Assertion Reference

ClawSpec ships 29 assertion types across five categories.

Precondition (4) — validate the environment before running
Artifact (5) — inspect files written by the agent
Behavioral (8) — inspect logs, routing decisions, and tool calls
Trace (10) — inspect live execution data from observability (requires observability backend)
Semantic (2) — LLM-graded quality checks

Precondition Assertions

Preconditions run before the scenario step and abort early if they fail. Use them to avoid false negatives caused by missing environment setup.

`file_present`

Asserts a file exists at the given path.

Field	Required	Description
`path`	yes	Path to check. Supports `{{today}}` template.

- type: file_present
  path: SKILL.md

`file_absent`

Asserts a file does not exist. Use to verify cleanup or ensure a stale artifact does not carry over.

Field	Required	Description
`path`	yes	Path that must not exist. Supports templates.

- type: file_absent
  path: memory/drafts/{{today}}-output.md

`gateway_healthy`

Asserts the gateway responds with HTTP 200 on its health endpoint. No fields required.

- type: gateway_healthy

`env_present`

Asserts that one or more environment variables are set (non-empty).

Field	Required	Description
`vars`	yes	List of environment variable names.

- type: env_present
  vars: [RESEND_API_KEY, ATTIO_API_KEY]

Artifact Assertions

Artifact assertions inspect files produced by the agent during the scenario step.

`artifact_exists`

Asserts a file exists after the step completes.

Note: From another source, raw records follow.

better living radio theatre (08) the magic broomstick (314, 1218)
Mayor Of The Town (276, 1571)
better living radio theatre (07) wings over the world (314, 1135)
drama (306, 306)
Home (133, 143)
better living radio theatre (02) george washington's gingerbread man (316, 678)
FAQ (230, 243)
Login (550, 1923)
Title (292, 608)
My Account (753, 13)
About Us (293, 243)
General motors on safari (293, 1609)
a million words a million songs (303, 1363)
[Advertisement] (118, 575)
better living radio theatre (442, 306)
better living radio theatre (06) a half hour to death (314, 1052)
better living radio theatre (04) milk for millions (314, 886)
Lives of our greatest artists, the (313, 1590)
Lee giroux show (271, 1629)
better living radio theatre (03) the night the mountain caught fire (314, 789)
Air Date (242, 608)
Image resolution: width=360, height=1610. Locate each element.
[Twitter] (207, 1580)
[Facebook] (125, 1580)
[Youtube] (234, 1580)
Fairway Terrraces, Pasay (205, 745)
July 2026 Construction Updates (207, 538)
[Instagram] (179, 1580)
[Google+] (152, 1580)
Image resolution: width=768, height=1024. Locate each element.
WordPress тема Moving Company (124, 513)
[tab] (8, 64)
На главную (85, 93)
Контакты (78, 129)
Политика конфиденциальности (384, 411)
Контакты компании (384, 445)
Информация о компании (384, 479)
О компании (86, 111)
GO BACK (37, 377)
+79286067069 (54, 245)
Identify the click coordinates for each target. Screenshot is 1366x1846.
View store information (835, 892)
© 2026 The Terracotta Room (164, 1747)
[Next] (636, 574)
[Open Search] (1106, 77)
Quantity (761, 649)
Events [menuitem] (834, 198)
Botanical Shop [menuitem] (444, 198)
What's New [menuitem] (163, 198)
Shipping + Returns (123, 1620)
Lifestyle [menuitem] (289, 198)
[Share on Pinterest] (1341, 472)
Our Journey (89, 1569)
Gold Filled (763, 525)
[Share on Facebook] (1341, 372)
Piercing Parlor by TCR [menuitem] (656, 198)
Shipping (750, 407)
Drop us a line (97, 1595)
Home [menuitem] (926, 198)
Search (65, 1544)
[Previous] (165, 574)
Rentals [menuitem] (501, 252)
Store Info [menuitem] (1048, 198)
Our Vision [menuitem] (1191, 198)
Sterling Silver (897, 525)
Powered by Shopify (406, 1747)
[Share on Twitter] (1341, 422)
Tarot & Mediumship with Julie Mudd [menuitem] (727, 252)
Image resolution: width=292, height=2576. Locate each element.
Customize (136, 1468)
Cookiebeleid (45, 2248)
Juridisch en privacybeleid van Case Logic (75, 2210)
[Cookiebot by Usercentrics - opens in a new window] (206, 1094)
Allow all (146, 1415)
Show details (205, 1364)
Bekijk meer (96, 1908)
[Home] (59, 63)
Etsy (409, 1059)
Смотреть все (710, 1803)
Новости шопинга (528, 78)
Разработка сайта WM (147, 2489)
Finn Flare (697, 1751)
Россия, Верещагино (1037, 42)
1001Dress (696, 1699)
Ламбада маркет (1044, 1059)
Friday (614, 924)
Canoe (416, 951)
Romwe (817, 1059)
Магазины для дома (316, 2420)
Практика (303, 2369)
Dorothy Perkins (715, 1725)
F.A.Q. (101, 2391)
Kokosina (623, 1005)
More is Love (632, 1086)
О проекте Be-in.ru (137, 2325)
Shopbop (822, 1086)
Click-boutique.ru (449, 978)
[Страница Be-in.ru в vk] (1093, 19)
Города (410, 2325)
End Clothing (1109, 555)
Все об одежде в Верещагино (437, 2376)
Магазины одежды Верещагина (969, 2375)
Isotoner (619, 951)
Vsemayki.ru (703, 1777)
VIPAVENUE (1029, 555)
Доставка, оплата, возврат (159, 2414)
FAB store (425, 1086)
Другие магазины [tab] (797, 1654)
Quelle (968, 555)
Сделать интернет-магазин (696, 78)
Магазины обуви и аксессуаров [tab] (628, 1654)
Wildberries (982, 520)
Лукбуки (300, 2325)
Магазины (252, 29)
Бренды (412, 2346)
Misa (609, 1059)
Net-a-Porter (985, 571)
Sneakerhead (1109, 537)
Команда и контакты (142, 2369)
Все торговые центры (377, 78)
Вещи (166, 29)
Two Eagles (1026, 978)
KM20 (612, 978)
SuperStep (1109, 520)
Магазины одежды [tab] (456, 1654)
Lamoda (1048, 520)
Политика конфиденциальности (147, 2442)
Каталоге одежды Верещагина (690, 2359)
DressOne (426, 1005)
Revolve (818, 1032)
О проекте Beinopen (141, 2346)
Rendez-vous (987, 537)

Field	Required	Description
`path`	yes	File path to check.
`timeout`	no	Seconds to wait for the file to appear (default: 0).
`updated_after`	no	ISO timestamp; asserts the file was modified after this time.

- type: artifact_exists
  path: memory/drafts/{{today}}-output.md

`artifact_contains`

Asserts a file contains required sections (heading names) or required fields (YAML keys).

Field	Required	Description
`path`	yes	File path to inspect.
`sections`	one of	List of strings that must appear as headings in the file.
`fields`	one of	List of YAML keys that must be present.
`timeout`	no	Seconds to wait for the file before failing.

- type: artifact_contains
  path: memory/drafts/{{today}}-output.md
  sections: [hook, body, cta]

`artifact_absent_words`

Asserts that certain words or phrases do not appear in the file. Useful for brand safety and tone enforcement.

Field	Required	Description
`path`	yes	File path to inspect.
`words`	one of	List of words or phrases to check for absence.
`source` + `key`	one of	Load the word list from a YAML file at `source`, under `key`.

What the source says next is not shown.